- **LIST OF TASKS**:
• A. In the article on the Fisheries Commissioner pledge, who is the President of Europêche?
• B. Rewrite the stretch of the Fisheries Commissioner article from "Europêche welcomes move for a" through "Photo: Europêche.", putting "standalone" in place of "dedicated".
(PAGE EXCERPT Opens)
Europêche welcomes move for a full-time Fisheries Commissioner for Europe

European Commission President Ursula von der Leyen has committed to create a dedicated Fisheries Commissioner if she is re-elected.
European Commission President Ursula von der Leyen.

European Commission President Ursula von der Leyen.

Photo: Europêche.

As the European elections approach, European Commission President Ursula von der Leyen has pledged to appoint a full-time Commissioner for fisheries, if re-elected.

This announcement has been welcomed by Europêche, the principal trade body for the European fishing sector, which says it hopes the new Commissioner will balance biodiversity conservation, sustainable resource use, and food security.

Currently the responsibility for fisheries falls under the remit of the European Commisioner for Environment, Oceans and Fisheries Virginijus Sinkevičius, but Europêche argues that a standalone commissioner focused only on fisheries is needed, reflecting the strategic importance of the sector in Europe.

Europêche welcomes move for standalone EU Fisheries Commissioner

"Fishers provide one of the healthiest animal proteins with one of the smallest carbon footprints. They contribute to meeting the growing world demand for food," said Europêche President Javier Garat, in a press release.

"Fisheries is therefore a strategic sector for our society and one of the few exclusive competences of the EU. The EU must therefore prioritize support for its fishing sector to encourage the younger generation to enter this profession and to sustain rural coastal community areas," he continued.

"In this context, we appreciate von der Leyen’s political commitment to creating a stand-alone portfolio on fisheries in the next European Commission," Garat added.

The trade body emphasized the importance of integrating fishing sector representatives into EU policymaking, and elevating food production and sovereignty to the Vice-Presidency level within the Commission.

"A Commissioner for Fisheries is fundamental, but it is equally important to place food production and food sovereignty high in the Commission’s structure at the Vice-Presidency level. In a political reality where the reduction of dependencies from third countries is very high on the agenda, this only makes sense."

Need for a better balance in sustainable development of fisheries, says Europêche

The current Commission structure groups environment, oceans, and fisheries under one portfolio, but according to Europêche, combining all of this under one remit within the Commission "has failed to adequately address the balance between the pillars of sustainable development."

The trade body points out the numerous challenges faced by the EU's fishing industry in recent years, including Brexit, COVID-19, the war in Ukraine, rising fuel costs, climate change, fleet decarbonization, and generational renewal.
(PAGE EXCERPT Closes)
(RECORDED DATA Opens)
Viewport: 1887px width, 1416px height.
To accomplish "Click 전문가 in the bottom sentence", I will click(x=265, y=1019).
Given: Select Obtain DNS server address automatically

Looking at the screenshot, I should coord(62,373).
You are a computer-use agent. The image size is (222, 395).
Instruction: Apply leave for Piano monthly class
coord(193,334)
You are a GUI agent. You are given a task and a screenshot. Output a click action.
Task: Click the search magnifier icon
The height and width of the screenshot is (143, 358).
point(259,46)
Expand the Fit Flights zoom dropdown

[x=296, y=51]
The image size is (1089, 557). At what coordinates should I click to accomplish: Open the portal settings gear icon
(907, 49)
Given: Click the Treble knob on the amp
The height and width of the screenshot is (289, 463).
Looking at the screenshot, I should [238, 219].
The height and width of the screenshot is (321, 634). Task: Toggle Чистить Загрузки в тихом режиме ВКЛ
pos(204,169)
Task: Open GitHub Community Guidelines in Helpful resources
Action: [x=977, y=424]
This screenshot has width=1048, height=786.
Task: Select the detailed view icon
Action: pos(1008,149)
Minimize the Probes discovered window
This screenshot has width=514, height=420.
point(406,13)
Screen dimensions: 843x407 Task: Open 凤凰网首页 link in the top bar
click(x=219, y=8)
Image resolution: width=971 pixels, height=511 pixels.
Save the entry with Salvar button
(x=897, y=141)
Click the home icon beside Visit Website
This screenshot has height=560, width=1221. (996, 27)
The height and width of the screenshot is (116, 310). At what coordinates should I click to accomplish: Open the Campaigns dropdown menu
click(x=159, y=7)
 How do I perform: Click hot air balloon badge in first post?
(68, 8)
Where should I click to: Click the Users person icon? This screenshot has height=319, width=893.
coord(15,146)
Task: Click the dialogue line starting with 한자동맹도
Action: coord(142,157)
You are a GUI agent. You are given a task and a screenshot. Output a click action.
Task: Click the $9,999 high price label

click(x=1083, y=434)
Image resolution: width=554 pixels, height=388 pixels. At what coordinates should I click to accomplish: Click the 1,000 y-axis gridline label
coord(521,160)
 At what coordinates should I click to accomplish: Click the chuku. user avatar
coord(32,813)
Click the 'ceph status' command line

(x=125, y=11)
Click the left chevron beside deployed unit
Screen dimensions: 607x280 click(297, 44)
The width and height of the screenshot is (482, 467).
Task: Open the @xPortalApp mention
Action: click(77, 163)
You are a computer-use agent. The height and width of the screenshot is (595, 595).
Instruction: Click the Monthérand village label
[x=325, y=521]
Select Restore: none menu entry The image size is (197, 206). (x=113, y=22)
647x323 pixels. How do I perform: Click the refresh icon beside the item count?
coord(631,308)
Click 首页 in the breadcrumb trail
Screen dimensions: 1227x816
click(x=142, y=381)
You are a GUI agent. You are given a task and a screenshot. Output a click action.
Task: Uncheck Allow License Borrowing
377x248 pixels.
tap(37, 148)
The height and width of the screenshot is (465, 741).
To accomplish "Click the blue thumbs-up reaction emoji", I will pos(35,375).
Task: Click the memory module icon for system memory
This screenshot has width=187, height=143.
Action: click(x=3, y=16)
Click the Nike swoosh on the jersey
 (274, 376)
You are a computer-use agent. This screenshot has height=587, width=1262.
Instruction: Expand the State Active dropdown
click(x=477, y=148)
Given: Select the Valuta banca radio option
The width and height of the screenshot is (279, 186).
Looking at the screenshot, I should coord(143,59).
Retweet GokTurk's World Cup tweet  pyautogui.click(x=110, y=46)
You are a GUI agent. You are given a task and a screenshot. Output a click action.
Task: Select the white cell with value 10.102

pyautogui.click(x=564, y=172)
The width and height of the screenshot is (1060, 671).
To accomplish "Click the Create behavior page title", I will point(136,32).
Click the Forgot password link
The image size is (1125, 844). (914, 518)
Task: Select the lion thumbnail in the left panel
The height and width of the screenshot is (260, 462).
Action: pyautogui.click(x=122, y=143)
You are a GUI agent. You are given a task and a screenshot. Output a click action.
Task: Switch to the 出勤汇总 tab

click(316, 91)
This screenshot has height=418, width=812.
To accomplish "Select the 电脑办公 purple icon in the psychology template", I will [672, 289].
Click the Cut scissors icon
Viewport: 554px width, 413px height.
(RECORDED DATA Closes)
- **SOLUTION SET**:
• A. Javier Garat

• B.
Europêche welcomes move for a full-time Fisheries Commissioner for Europe

European Commission President Ursula von der Leyen has committed to create a standalone Fisheries Commissioner if she is re-elected.
European Commission President Ursula von der Leyen.

European Commission President Ursula von der Leyen.

Photo: Europêche.